Anti-smoking campaigners are pushing for the Philippine government to increase the price of cigarettes by 1,000 per cent.
The proposal was raised by an official of the World Health Organization (WHO) at a “smoke-free summit” in Baguio City yesterday (Tuesday, August 27).
Dr Florante Trinidad of the WHO’s Tobacco-Free Initiative programme said the country’s universal health care system could justify further hikes in prices, despite arguments that putting tobacco companies out of business would be counterproductive.
Dr Trinidad said the country should follow the lead of nations such as Japan, New Zealand and Australia, which have drastically reduced smoking rates by making it an expensive habit.

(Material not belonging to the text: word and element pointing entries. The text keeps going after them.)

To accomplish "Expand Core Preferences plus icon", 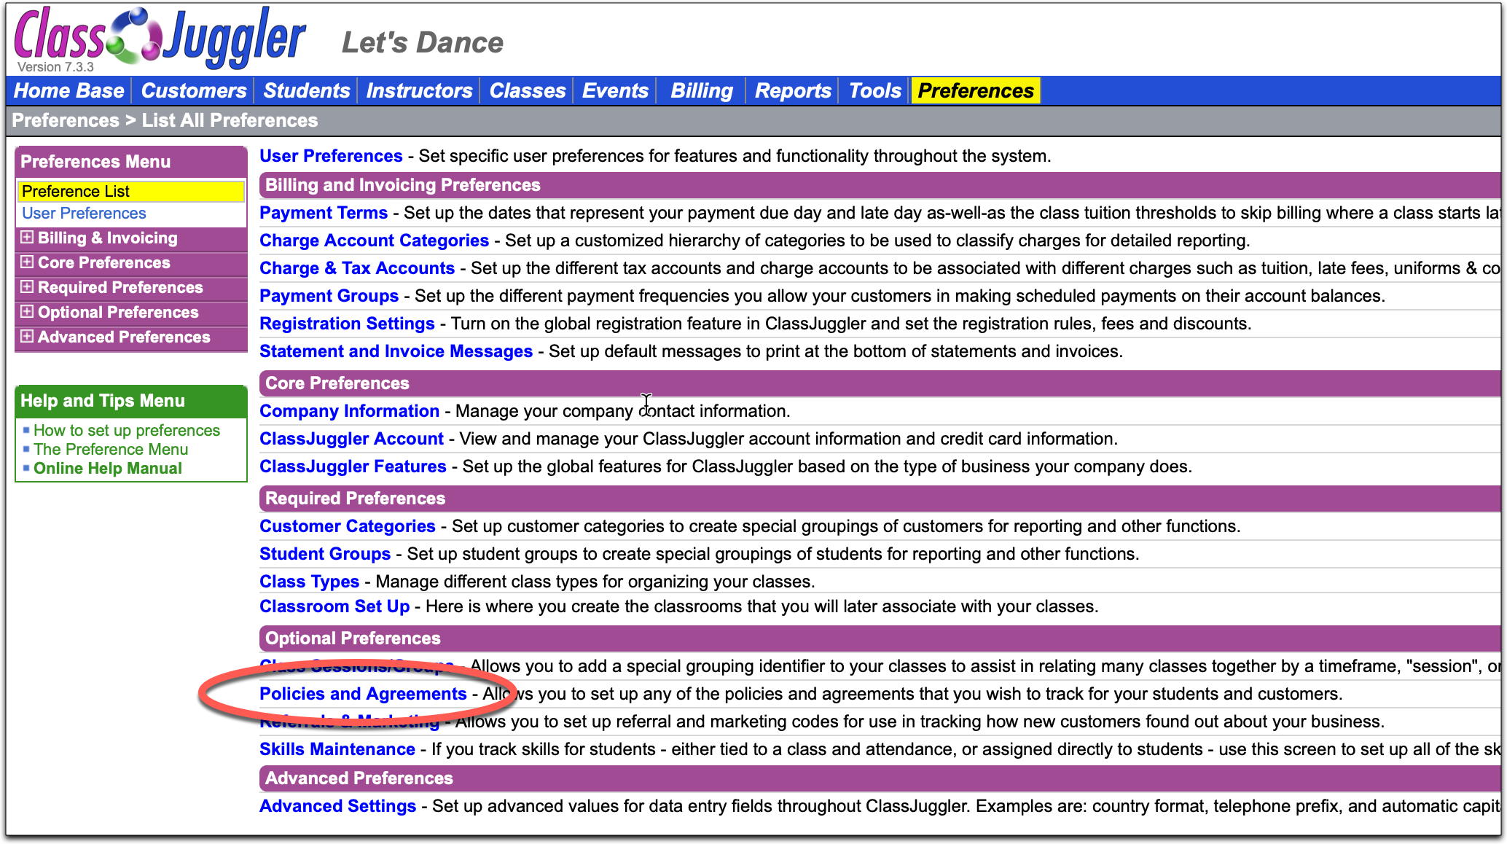I will (27, 262).
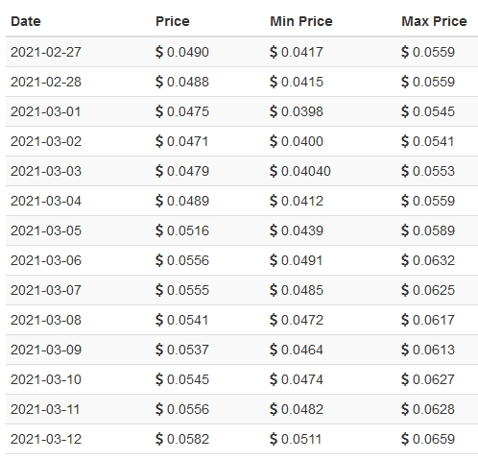Viewport: 478px width, 460px height.
Task: Click the Min Price column header
Action: [301, 21]
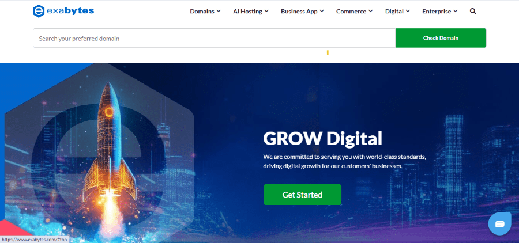The image size is (519, 243).
Task: Choose the Enterprise menu label
Action: pyautogui.click(x=437, y=12)
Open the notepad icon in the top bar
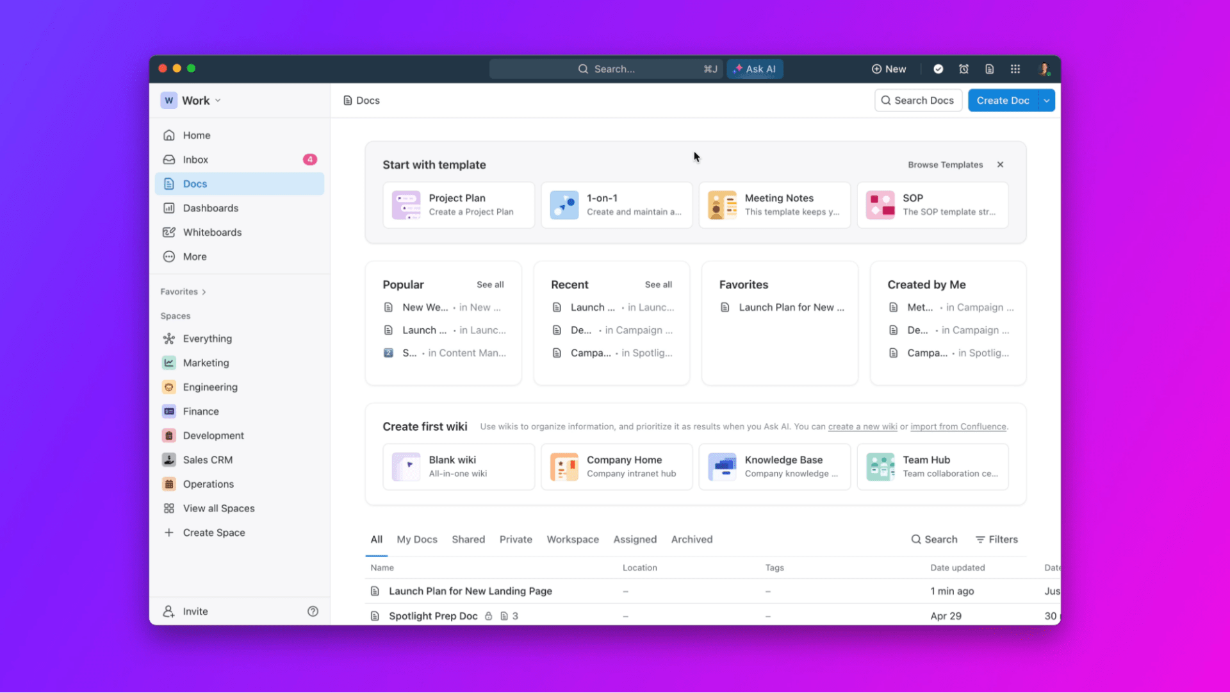 (x=990, y=69)
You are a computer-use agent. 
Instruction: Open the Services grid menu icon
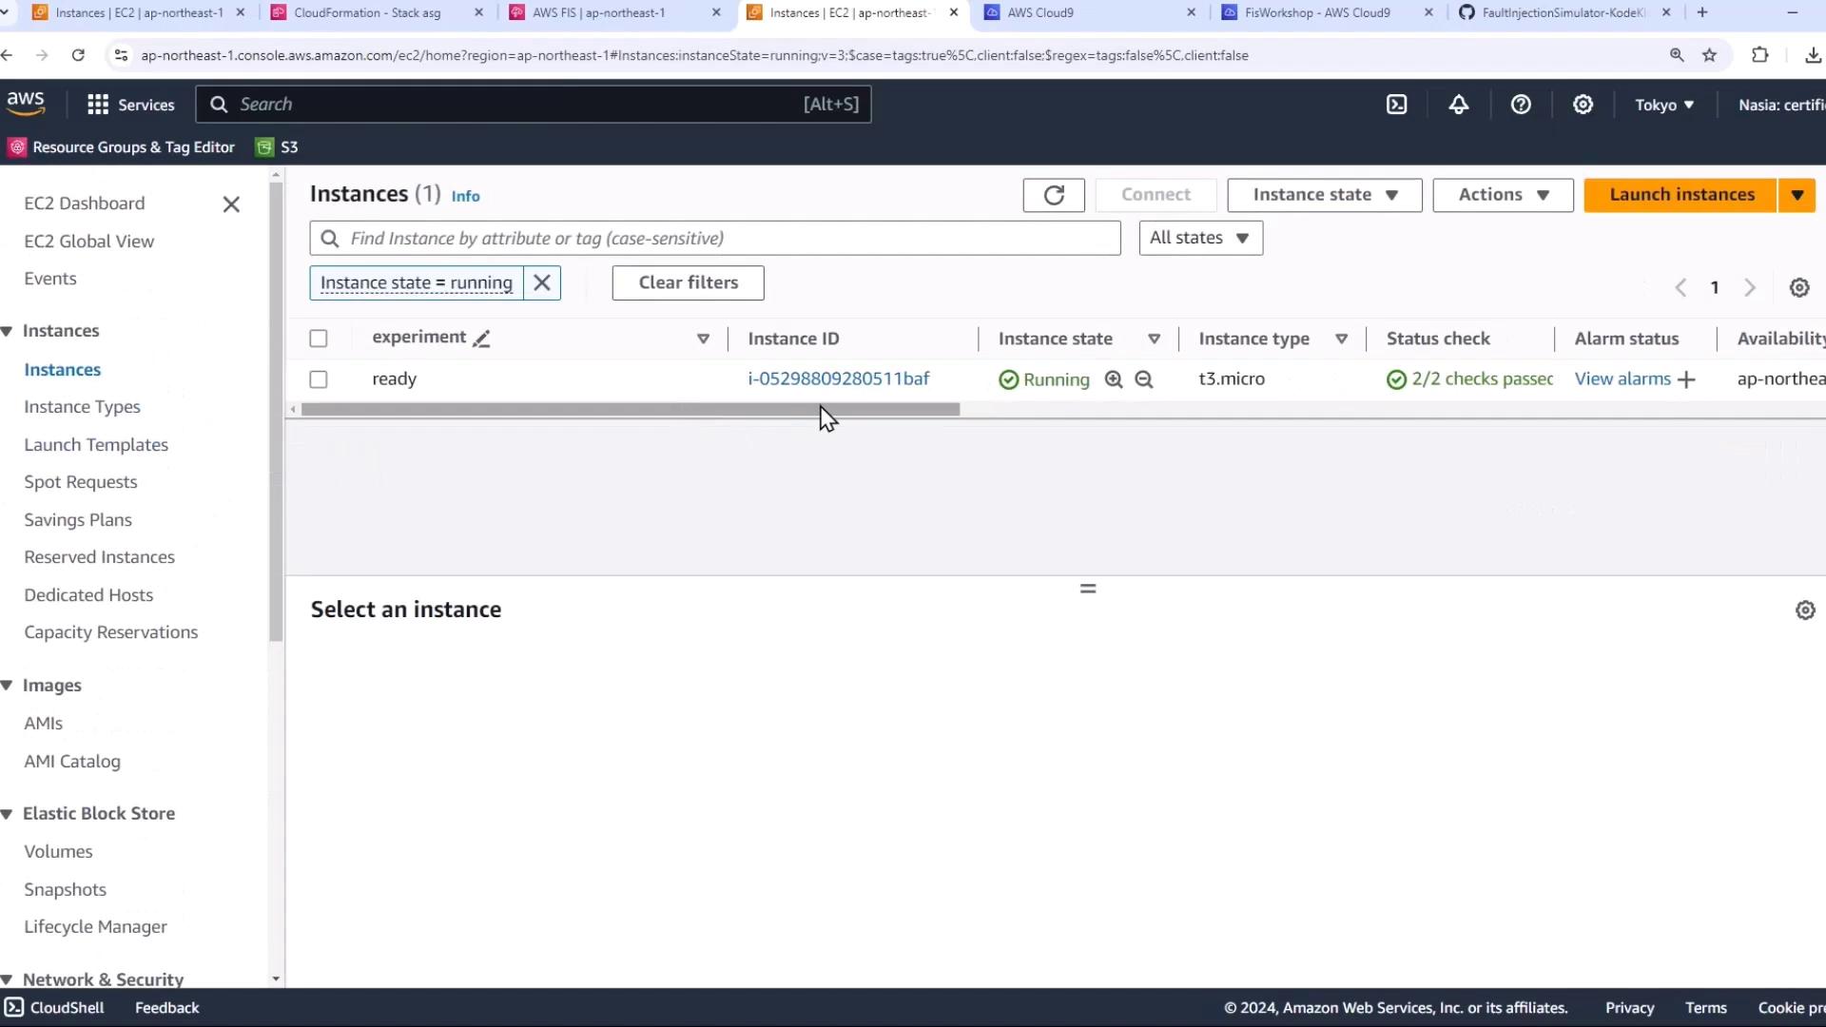(97, 105)
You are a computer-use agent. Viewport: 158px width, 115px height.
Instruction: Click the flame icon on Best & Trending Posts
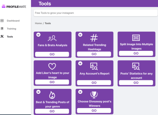(52, 95)
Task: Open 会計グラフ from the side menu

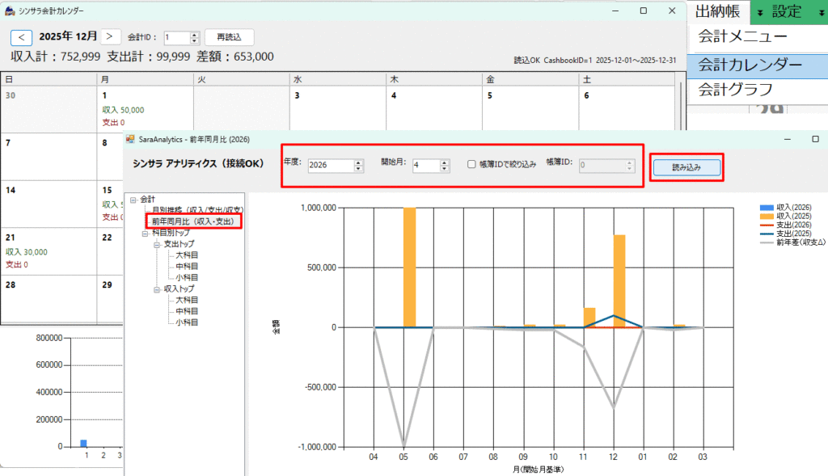Action: pos(735,89)
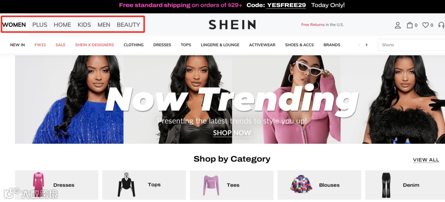Open the Tops category tile
This screenshot has height=202, width=445.
click(144, 185)
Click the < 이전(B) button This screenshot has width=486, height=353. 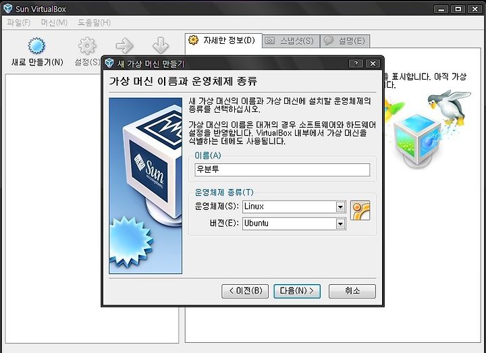coord(245,291)
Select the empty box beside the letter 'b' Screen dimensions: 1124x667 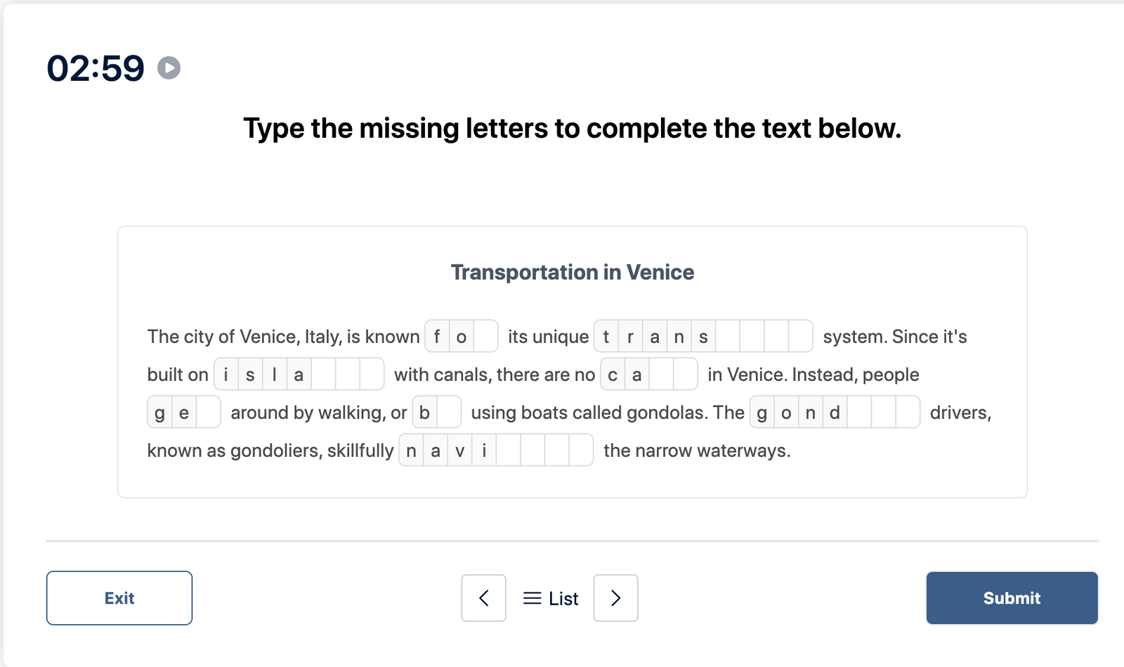click(x=448, y=413)
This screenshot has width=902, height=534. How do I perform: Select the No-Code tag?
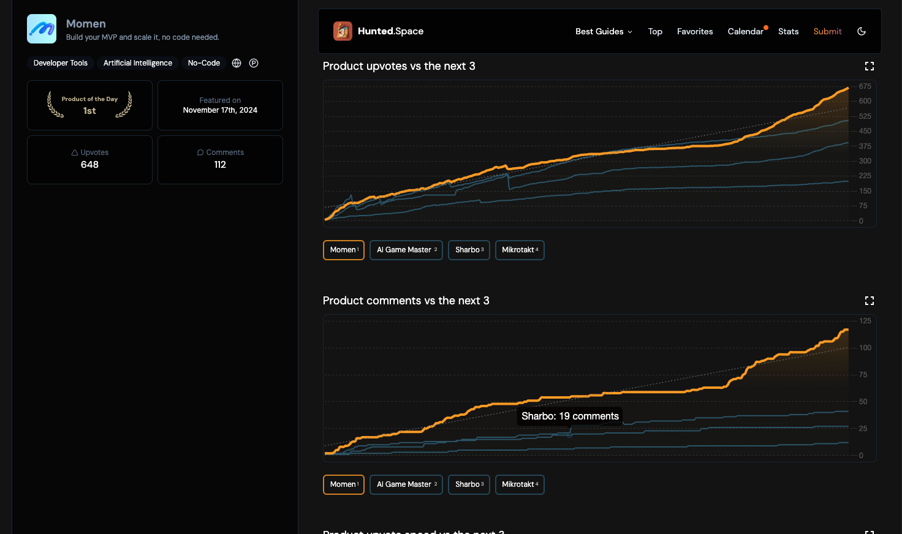point(204,63)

In June, President Duterte signed into law Republic Act No. 11346, which increased cigarette tax from 35 to 45 pesos by 2020. This will be followed by an annual five-peso hike until 2023.
Currently, packets of 20 internationally recognisable cigarettes sell for about 110 pesos.
However, Dr Trinidad said the country’s tobacco taxes were still well below the 82.2 per cent in New Zealand and the 77.5 per cent in Australia.
“Ensuring good health for all Filipinos has a high cost. We pray for the time when all these products become very expensive,” Dr Trinidad said.
Anti-smoking advocates will continue to seek increases in cigarette prices, “taking advantage of President Duterte’s support for the no-smoking campaign”, he added.
“It has not been necessary to explain to him the health impact of smoking. He is the no-smoking campaign’s champion,” Dr Trinidad said.
Baguio City, he added, has drastically reduced the number of smokers due to its strict regulations, which have effectively banned smoking in much of the Summer Capital of the Philippines.
According to a 2015 city health survey, the number of smokers in the city dropped by 18 per cent of the population — about 60,000 people.
The same survey also indicated that eight out of 10 smokers said that they wanted to quit the habit.
Dr Trinidad also said that Baguio City should determine if its tobacco regulations have affected tourism. Either way, he suggested, the city should position itself as a destination where families can escape second-hand tobacco smoke.